Symposia
Telehealth/m-Health
Ashley D. Kendall, Ph.D. (she/her/hers)
University of Illinois Chicago
Chicago, Illinois
Matthew Hirshberg, PhD (he/him/his)
Scientist
Center for Healthy Minds, University of Wisconsin-Madison
Madison, Wisconsin
Bethany Bray, PhD
Associate Professor
The University of Illinois at Chicago
Chicago, Illinois
Richard Davidson, PhD (he/him/his)
Professor
Department of Psychology and Center for Healthy Minds, University of Wisconsin - Madison
Madison, Wisconsin
Simon Goldberg, PhD (he/him/his)
Assistant Professor
Department of Counseling Psychology and Center for Healthy Minds, University of Wisconsin - Madison
Madison, Wisconsin
Background: Rates of anxiety and depressive disorders have escalated in recent years, driven in part by psychological distress related to the COVID-19 pandemic and other global emergencies. Over this same period, there has been substantial popular and scientific interest in meditation apps as a tool for helping decrease psychological distress at scale. However, very little is known about the dosage of app-based meditation practice that is necessary to achieve treatment effects. This study used data from a recently completed clinical trial testing a meditation app in a sample of predominantly distressed public-school employees (80% with elevated anxiety and/or depression symptoms) to evaluate dose-response associations across a range of operationalizations of dosage and methods for modeling outcomes.

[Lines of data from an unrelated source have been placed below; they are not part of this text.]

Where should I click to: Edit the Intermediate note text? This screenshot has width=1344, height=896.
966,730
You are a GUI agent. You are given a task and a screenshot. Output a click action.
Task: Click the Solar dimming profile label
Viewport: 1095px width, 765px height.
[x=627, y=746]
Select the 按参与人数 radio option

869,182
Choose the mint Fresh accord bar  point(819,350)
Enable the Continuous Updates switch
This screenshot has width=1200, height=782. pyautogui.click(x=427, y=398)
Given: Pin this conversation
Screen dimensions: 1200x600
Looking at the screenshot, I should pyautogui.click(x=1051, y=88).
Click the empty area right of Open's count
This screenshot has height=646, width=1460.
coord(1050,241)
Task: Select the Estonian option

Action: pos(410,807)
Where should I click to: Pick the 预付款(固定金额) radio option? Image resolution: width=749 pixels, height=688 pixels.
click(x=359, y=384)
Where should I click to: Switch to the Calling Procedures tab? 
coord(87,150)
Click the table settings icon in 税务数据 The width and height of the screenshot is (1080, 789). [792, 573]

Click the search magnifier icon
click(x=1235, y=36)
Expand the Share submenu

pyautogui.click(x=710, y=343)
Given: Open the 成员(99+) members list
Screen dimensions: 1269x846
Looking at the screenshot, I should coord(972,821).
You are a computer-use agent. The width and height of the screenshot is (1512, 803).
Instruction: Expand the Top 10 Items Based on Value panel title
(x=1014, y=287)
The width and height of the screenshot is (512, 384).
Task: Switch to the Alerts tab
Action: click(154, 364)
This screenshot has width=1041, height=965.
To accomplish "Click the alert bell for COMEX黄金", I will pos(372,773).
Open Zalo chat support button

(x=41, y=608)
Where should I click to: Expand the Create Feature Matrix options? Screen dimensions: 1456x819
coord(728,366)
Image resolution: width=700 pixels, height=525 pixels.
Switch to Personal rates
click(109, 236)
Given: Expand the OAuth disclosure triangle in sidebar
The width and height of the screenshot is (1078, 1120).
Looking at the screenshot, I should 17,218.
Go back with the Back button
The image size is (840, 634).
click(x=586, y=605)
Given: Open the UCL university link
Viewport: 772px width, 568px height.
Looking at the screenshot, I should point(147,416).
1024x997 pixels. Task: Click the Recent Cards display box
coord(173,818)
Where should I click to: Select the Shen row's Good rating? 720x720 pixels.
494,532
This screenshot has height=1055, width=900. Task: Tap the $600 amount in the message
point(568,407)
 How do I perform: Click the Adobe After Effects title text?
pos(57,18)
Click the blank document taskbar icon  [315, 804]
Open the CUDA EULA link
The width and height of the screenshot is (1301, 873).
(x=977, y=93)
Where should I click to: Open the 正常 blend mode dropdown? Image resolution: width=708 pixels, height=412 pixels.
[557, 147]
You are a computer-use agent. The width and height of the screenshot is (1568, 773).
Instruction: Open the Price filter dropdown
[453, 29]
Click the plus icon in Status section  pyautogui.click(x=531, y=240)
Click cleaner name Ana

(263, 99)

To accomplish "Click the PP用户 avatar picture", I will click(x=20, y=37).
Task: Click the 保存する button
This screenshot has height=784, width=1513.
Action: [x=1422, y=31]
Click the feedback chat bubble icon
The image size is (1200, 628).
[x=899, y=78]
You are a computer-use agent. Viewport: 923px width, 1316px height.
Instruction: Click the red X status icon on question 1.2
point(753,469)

Method: Public school employees (mean age = 42.58 years, SD = 10.66, 87% female, 86% non-Hispanic white) were randomly assigned to use the Healthy Minds Program (HMP) meditation app (n = 344) or to a waitlist control (n = 318). Participants completed a composite measure of psychological distress (i.e., anxiety symptoms, depression symptoms, and perceived stress) at baseline, weekly during the 4-week intervention, and at 3-month follow-up. To thoroughly examine dose-response associations, data visualization and a series of 40 regression models were employed. Latent class analysis was also considered as an alternative operationalization of dosage.
Results: The magnitude of the effect of meditation dosage (and its accompanying significance) varied across dosage operationalizations and methods for modeling psychological distress. Among those assigned to the HMP app, when distress was operationalized as random slopes extracted from multilevel models, higher dosage was generally associated with decreased distress. However, those assigned to the app who did not use it had greater decreases in distress than those who did use it. Several models showed no association.
Conclusions: Results illustrate that answers to questions regarding the clinical effects of meditation apps inherently depend on dosage operationalization and modeling approaches. Careful consideration of these issues is critical, particularly when using specific dosage operationalizations to personalize or tailor app-based intervention delivery. Real-world implications of operationalizations and models considered here, as well as the potential of future work considering more complex operationalizations based on dosage patterns, will be discussed.